The Dynamic type can be used for fields, variables or parameters whose concrete type is not known at compile time.

In Oxygene, C#, Swift and Mercury, the dynamic keyword can also be used to refer to this type.

Different than Object, which is the base type of all types and where a variable typed as Object provides the most strict access to only members known to be defined on the base Object class itself, a variable typed as Dynamic allows code to try and access any known (or even unknown) method or property, without any compile time checks. Only at runtime does the call get validated (and will fail, if the requested method or property does not exist).

On the Cocoa platform, the dynamic can also be referred to as id, and behaves identically to the id type provided by Objective-C or the Any and AnyObject types provided by Apple Swift.

When using the Swift language with Elements, both Any and AnyObject are aliases for dynamic.

Typical uses of Dynamic include:

  • Working with COM/IDispatch objects on .NET or Island/Windows.
  • Working with JavaScript objects on Island/WebAssembly.
  • Working with Cocoa APIs that use id.

Constrained Dynamics (kindof)

Constrained Dynamics can be thought of as a "best of both worlds" combination of a strongly typed varible and a dynamic.

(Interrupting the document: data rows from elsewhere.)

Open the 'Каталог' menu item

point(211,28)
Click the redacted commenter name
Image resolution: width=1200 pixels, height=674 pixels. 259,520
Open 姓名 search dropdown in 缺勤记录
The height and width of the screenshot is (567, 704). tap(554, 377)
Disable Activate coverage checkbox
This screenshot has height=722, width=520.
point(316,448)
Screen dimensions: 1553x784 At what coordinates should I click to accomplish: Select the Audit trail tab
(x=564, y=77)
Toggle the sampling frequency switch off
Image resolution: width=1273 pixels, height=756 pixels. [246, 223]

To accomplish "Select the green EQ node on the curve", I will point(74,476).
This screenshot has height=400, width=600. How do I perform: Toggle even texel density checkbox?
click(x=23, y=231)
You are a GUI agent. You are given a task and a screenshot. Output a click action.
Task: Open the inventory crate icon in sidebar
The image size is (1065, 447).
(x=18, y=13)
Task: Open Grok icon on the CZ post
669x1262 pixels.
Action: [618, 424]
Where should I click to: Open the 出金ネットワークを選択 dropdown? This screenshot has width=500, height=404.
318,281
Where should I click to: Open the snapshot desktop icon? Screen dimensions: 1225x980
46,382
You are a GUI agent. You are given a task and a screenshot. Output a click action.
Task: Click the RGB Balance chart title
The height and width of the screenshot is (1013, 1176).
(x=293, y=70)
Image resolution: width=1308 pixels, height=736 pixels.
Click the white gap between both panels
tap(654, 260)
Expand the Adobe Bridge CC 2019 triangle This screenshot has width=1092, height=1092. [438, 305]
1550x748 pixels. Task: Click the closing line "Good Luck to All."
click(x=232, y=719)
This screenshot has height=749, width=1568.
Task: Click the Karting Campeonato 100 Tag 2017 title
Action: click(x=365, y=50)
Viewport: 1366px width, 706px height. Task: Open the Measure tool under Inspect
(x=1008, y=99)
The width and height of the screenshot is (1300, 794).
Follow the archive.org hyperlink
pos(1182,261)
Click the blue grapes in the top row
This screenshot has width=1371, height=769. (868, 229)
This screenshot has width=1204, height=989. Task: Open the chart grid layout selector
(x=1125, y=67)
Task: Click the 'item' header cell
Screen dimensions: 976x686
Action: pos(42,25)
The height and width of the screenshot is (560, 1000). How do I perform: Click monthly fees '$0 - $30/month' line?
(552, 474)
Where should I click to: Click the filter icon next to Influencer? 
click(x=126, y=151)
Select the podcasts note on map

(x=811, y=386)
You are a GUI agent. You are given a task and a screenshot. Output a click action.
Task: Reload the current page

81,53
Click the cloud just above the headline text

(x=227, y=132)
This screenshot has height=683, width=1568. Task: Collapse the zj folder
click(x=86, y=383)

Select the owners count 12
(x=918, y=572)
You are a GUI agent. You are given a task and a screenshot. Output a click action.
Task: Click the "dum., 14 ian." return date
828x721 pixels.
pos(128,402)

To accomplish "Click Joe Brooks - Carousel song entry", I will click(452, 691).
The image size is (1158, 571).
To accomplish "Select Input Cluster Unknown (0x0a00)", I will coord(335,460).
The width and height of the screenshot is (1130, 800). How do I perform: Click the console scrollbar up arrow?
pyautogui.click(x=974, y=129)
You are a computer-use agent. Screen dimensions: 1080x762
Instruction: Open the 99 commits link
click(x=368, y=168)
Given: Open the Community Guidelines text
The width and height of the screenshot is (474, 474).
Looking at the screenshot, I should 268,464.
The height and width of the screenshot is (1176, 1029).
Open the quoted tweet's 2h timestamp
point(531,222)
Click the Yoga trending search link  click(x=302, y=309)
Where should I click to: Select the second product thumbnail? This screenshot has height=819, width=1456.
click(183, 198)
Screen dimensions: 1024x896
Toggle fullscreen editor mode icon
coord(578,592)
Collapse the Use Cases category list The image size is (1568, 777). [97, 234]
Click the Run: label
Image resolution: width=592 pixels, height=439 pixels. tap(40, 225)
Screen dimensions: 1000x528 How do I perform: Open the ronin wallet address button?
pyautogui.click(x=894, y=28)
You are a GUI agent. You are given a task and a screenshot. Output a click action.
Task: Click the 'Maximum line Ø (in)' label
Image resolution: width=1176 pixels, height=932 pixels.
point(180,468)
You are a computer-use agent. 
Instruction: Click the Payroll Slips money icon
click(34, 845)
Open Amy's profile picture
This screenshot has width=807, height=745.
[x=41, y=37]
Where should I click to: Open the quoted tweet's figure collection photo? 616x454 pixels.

A strongly-typed variable enforces the strictest compiler checks possible: it only allows calls the the exact set of members knows to exist. A Dynamic variable, on the flip side, has no checks at all; the compiler will allow any call, valid or not.

A Constrained Dynamic sits in the middle. It has a known base type (e.g. Element) and will nit allow arbitrary calls. But, it will allow calls to any descendant type.

Constrained Dynamic are declared using the standard generics syntax:

var c: dynamic<Control> := new Button;
dynamic<Control> c = new Button();
let c: dynamic<Control> = Button()
Dim c As dynamic(Of Control) = new Button()

In the example above, c is Dynamic, but constrained to types descending from Control. In this case, the instance contains a Button. The compiler will allow calls on c to known members of any subclass of Control, say the Click event of a button or the Text property of Label. But it will not allow calls to arbitrary unknown members, or members only known from classes that do not descend from Control.

On the Cocoa platform, Constrained Dynamics behave identically to the __kindof types provided by Objective-C.

Typical uses of Dynamic include:

  • Working with Cocoa APIs that use __kindof.